Task to complete:
Taking the line that contains "You are a computer-use agent. The height" as the starting point, give again exactly every line up to and including the last line of the records below.

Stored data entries
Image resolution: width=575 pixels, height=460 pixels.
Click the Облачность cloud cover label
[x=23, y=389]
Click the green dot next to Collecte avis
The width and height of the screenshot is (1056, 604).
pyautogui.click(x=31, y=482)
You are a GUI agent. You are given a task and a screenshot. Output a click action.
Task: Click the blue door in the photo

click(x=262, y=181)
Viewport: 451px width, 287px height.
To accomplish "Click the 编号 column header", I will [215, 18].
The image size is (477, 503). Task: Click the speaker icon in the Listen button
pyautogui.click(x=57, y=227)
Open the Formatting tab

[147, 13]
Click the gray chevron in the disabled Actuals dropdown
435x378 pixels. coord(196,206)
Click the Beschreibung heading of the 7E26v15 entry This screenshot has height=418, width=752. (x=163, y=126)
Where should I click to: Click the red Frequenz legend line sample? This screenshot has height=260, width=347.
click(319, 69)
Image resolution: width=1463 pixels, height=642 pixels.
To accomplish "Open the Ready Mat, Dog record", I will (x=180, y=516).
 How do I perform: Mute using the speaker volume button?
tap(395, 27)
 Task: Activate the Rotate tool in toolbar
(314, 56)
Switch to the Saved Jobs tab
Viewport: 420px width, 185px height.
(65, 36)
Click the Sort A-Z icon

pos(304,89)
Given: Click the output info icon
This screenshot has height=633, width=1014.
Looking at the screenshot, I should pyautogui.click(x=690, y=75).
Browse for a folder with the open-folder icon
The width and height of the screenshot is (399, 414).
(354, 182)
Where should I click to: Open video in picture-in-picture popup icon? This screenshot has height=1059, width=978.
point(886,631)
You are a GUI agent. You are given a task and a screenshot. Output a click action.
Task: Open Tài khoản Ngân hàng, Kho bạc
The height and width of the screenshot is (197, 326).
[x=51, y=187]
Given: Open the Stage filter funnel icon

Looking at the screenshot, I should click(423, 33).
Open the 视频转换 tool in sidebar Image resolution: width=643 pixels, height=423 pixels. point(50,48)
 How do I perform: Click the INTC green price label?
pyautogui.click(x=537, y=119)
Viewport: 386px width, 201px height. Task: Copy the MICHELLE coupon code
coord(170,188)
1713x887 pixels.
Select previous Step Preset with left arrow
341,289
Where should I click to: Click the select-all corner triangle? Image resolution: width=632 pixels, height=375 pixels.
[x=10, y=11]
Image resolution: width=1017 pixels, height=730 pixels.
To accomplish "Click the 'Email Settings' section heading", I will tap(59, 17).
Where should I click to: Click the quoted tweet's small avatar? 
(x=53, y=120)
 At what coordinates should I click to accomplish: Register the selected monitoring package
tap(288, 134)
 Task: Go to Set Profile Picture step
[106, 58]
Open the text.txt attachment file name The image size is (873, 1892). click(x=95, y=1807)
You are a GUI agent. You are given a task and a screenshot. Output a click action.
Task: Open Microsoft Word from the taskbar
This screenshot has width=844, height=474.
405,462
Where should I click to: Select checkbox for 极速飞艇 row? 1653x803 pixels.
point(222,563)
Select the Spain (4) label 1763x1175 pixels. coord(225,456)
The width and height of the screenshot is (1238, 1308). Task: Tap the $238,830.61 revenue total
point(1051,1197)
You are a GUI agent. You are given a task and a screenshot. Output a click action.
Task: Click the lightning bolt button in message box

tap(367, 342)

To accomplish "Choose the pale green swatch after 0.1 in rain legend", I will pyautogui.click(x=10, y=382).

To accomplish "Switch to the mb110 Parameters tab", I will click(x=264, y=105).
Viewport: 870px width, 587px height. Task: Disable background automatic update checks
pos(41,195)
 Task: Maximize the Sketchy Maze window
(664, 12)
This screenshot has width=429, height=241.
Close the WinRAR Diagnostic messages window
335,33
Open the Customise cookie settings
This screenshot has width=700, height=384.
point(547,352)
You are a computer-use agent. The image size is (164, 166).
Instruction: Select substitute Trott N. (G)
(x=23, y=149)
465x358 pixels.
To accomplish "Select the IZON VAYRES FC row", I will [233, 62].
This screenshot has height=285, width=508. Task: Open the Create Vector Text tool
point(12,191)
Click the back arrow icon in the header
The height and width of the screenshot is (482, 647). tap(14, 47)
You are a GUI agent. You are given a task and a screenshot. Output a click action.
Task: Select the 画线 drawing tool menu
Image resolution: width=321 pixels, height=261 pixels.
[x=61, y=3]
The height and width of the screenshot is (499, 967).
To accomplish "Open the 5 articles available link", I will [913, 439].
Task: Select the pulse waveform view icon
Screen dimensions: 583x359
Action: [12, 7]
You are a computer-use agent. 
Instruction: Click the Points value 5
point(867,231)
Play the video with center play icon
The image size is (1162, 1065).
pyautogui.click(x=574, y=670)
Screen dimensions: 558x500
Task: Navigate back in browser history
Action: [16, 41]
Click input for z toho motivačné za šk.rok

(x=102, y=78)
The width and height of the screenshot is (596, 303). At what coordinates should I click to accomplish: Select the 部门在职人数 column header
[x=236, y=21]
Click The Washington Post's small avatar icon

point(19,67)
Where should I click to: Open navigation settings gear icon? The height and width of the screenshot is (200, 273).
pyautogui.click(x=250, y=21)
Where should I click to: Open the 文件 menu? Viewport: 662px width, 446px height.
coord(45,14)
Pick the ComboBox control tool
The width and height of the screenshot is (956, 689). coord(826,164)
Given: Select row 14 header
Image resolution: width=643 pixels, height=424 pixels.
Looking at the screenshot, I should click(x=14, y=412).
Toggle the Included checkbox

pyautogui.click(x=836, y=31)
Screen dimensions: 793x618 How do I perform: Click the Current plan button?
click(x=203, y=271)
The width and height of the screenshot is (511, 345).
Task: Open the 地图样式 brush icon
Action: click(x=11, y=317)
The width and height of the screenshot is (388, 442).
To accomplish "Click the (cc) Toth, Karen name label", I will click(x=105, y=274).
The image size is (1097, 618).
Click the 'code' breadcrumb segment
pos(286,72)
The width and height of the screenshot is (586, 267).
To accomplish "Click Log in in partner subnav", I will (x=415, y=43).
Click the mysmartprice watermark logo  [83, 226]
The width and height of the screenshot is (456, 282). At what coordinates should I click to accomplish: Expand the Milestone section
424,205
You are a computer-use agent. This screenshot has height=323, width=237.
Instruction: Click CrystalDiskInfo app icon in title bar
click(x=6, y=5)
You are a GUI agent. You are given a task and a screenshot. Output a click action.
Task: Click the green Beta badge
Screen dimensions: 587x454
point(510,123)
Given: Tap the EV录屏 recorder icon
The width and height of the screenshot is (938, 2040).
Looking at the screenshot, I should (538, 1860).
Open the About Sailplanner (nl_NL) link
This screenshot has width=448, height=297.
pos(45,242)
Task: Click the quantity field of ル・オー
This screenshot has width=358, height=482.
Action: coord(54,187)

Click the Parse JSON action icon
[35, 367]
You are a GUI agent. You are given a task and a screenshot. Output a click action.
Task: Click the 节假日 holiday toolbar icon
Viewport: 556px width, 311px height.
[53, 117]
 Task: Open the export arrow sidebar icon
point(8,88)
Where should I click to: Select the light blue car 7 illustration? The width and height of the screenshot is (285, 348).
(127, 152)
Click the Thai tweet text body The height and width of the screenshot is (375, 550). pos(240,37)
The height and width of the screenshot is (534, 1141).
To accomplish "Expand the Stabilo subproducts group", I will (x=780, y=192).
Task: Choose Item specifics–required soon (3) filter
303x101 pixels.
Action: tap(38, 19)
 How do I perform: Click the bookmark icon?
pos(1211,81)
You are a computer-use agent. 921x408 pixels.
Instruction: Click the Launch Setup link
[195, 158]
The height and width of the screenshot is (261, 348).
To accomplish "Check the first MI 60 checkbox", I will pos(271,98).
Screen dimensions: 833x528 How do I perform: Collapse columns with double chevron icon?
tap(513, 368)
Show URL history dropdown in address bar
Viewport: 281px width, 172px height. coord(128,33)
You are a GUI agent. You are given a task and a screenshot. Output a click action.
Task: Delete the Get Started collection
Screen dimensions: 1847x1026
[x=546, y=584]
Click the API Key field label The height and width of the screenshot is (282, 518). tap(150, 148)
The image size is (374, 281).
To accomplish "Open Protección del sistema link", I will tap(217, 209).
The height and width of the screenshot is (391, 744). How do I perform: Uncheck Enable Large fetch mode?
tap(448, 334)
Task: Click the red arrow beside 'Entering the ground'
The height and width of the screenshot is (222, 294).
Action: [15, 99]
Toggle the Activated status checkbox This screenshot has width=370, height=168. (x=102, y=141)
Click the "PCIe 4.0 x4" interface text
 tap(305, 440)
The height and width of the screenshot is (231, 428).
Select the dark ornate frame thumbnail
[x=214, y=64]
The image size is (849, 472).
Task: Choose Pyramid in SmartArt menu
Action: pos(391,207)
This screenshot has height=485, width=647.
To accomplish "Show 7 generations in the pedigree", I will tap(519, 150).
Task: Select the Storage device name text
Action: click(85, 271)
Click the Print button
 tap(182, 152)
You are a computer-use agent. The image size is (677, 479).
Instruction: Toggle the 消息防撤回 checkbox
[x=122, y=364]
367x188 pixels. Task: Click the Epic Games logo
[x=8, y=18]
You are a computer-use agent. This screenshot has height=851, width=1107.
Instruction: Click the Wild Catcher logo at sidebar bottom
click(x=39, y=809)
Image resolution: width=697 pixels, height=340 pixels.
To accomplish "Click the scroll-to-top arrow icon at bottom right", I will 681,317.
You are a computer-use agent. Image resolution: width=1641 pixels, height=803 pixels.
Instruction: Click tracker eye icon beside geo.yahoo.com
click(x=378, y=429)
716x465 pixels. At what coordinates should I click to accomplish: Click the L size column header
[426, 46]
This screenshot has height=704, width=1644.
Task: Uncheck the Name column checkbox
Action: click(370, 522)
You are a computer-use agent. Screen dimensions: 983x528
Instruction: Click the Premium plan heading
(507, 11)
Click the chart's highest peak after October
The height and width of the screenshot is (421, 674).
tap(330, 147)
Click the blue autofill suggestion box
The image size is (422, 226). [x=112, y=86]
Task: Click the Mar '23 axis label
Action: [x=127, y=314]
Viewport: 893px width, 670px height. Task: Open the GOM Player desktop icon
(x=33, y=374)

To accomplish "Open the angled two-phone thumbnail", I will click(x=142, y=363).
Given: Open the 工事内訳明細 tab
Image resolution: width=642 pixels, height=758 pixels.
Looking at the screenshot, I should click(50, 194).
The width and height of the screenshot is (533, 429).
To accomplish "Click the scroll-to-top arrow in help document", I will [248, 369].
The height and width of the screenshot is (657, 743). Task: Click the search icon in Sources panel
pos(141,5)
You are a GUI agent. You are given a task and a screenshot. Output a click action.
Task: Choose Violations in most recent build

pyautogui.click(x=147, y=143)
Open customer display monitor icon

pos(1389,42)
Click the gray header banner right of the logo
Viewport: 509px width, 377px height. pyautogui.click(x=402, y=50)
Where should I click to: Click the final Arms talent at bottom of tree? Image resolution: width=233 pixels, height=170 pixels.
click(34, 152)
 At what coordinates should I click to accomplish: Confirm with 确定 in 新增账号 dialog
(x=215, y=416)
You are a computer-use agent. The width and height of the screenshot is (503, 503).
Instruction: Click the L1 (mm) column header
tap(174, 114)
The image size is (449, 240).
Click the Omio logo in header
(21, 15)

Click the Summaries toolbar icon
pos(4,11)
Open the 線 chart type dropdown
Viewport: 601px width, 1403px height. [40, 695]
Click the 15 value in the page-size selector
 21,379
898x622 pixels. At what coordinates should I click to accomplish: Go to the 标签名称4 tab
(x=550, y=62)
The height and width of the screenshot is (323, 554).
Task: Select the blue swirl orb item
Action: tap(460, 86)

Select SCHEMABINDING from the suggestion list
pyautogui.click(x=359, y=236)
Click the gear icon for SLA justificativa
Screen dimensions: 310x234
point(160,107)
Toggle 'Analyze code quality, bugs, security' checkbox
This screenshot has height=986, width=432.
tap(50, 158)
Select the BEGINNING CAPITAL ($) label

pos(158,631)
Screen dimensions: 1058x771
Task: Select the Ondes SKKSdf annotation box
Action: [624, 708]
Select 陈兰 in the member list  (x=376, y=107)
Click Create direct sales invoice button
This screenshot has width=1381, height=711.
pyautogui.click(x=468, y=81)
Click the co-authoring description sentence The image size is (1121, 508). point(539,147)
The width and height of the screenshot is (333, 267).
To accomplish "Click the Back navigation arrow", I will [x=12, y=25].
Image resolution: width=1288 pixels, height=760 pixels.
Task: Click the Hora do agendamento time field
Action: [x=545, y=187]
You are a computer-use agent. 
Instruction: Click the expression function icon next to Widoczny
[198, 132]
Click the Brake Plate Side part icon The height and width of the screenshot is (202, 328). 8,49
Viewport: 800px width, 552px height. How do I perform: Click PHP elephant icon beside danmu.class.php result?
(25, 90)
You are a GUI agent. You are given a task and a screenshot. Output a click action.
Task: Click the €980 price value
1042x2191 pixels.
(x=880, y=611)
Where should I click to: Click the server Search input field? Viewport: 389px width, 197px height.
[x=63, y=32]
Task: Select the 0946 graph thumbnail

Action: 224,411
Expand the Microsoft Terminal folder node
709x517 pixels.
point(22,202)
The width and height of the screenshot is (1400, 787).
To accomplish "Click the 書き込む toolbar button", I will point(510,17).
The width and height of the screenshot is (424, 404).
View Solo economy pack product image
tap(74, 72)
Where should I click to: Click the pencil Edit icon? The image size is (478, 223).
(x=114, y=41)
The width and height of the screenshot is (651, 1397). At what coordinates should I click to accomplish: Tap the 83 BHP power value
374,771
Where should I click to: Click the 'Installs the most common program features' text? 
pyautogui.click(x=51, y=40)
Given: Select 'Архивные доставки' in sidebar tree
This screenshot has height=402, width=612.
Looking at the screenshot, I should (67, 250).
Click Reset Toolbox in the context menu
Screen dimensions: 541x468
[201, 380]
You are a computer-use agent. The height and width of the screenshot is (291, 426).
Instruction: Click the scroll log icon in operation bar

Answer section:
You are a computer-use agent. The height and width of the screenshot is (291, 426).
Instruction: Click the scroll log icon in operation bar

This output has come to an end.